REQUIRED TASKS =
1. In the author interview, what book does the author say they are reading now?
2. According to the author interview, why did the author keep the most prized words of the writers found in the grandfather's library? Answer in one to three sentences.
3. Continue the author interview from where it stops.

PAGE TEXT =
*** Begin section ***

Too many to mention, but Daphne Du Maurier’s The Birds is the best description of human frailty spilling from each breath.
“The smaller birds were at the window now. He recognized the light tap-tapping of their beaks and the soft brush of their wings. The hawks ignored the windows. They concentrated their attack upon the door. Nat listened to the tearing sound of splintering wood, and wondered how many million years of memory were stored in those little brains, behind the stabbing beaks, the piercing eyes, now giving them this instinct to destroy mankind with all the deft precision of machines.”

If you had to choose, which writer would you consider a mentor?

Can’t do one. Truman Capote and Sylvia Plath for we spilled the same mistakes.

What book are you reading now?

Rosemary’s Baby. Ira Levin nailed the American horror story set in modern times.

Are there any new authors that have grasped your interest?

Rick R. Reed and Billie Sue Mosiman, and we are very lucky to have a group coming up the ranks that have paid their dues, grabbing the words from those ghosts haunting our bodies.

What are your current projects?

Second in the DAZED series, STILL DAZED (Through a Grunge Rocker’s Eyes) coming 2013 and a new series, The Underground Diaries, based on my runaway years set in NYC late 80’s.

Name one entity that you feel supported you outside of family members.

Survival Instincts, uninterrupted.

Do you see writing as a career?

Already is.

If you had to do it all over again, would you change anything in your latest book?

Hard to say since STILL DAZED is already written and the third being thought out.

Do you recall how your interest in writing originated?

I grew up in a small town in Texas. In the back stood a field, two ditches and a gravel road lined with blackberry bushes. I was ADHD so my energy surpassed the constraints of nothingness. The only place I could escape to was my imagination. My parents didn’t have lots of money so books were limited to the small selection at the library. My grandfather was a writer, and when we’d visit Overland, I’d sit in his office and watch him type. I just remember the sheer joy washing over his face as he placed his words in a logical progression. I knew then I wanted to be a writer. It was from my grandfather’s library I discovered Truman Capote, James Cain, Flannery O’Conner, Harper Lee, Eudora Welty, and poets like Dylan Thomas and Sylvia Plath. I never got to keep the books, so I kept their most prized words and let them circle my brain like the stars circle the moon, at least in my imagination.

Can you share a little of your current work with us?

*** End section ***

DATA LISTING =

*** Begin section ***

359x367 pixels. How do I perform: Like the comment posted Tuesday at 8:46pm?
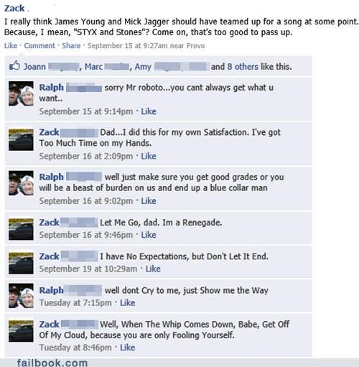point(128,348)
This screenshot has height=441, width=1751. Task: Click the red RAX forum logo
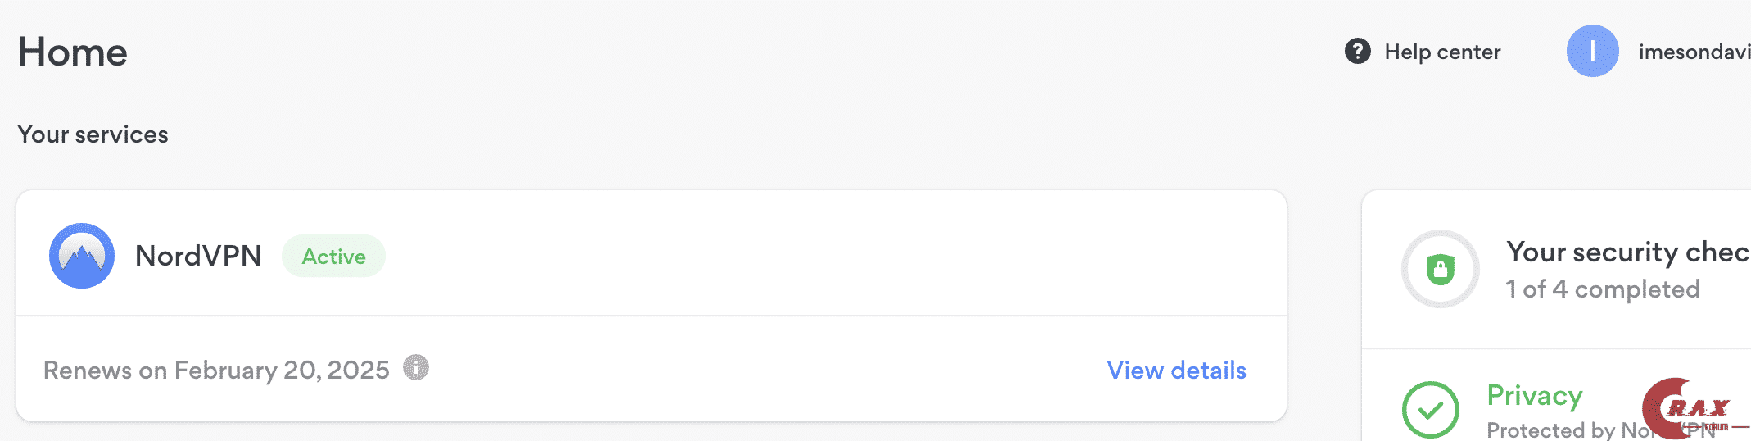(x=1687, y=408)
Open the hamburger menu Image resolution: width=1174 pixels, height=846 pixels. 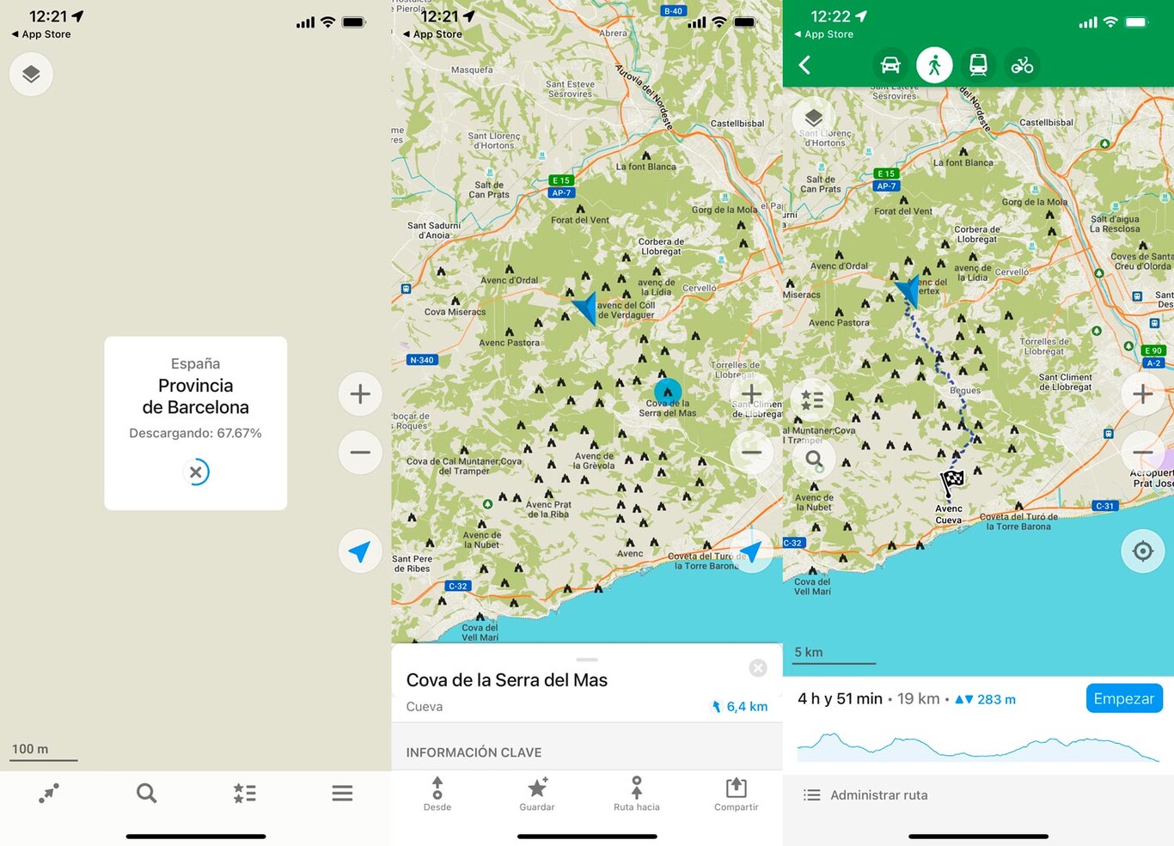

*** End section ***

RESULTS BY TASK =
1. Rosemary's Baby by Ira Levin.

2. The author never got to keep the books themselves. So the author kept those writers' best words instead and let them circle in memory "like the stars circle the moon."

3.
STILL DAZED (Through a Grunge Rocker’s Eyes), 2nd in the DAZED novel series, has an unanswered question on each page, “Why can’t protagonist Eric Peterson stop using smack?” Eric’s journey through burgeoning grunge rock fame begins within the constraints of small town prejudice. Surrounded by a cast of unlikely characters who automatically fall into their enabling roles, he fights his inner demons. A young man in pain, he’s desperate for his mother’s approval and struggles through an empire of dope to choose what no one wants him to and survives an American nightmare, a world that hates junkies and fags.

Is there anything you find particularly challenging in your writing?

Reliving what I’d put behind me.

Who is your favorite author and what is it that really strikes you about their work?

Somerset Maugham, a hand-scrawled scrap of paper with his guts smeared bloodied on the page.

Do you have to travel much concerning your book(s)?

On occasion. With social media, traveling unfortunately is kept to a minimum. There’s something about eye to eye that makes an author and his work resonate.

Who designed the cover?

Reese Dante

What was the hardest part of writing your book?

I find the experience a dream, even the crap parts like editing.

Did you learn anything from writing your book and what was it?

That I want to write even more; it’s the air I breathe.

Do you have any advice for other writers?

Write like your gutting yourself. Otherwise your words are not worth permanence.

Do you have anything specific that you want to say to your readers?

To live with Eric, isn’t pretty, so use his experience to understand a different aspect of life.

What were the challenges (research, literary, psychological, and logistical) in bringing it to life?

Remembering what I’d wanted to forget.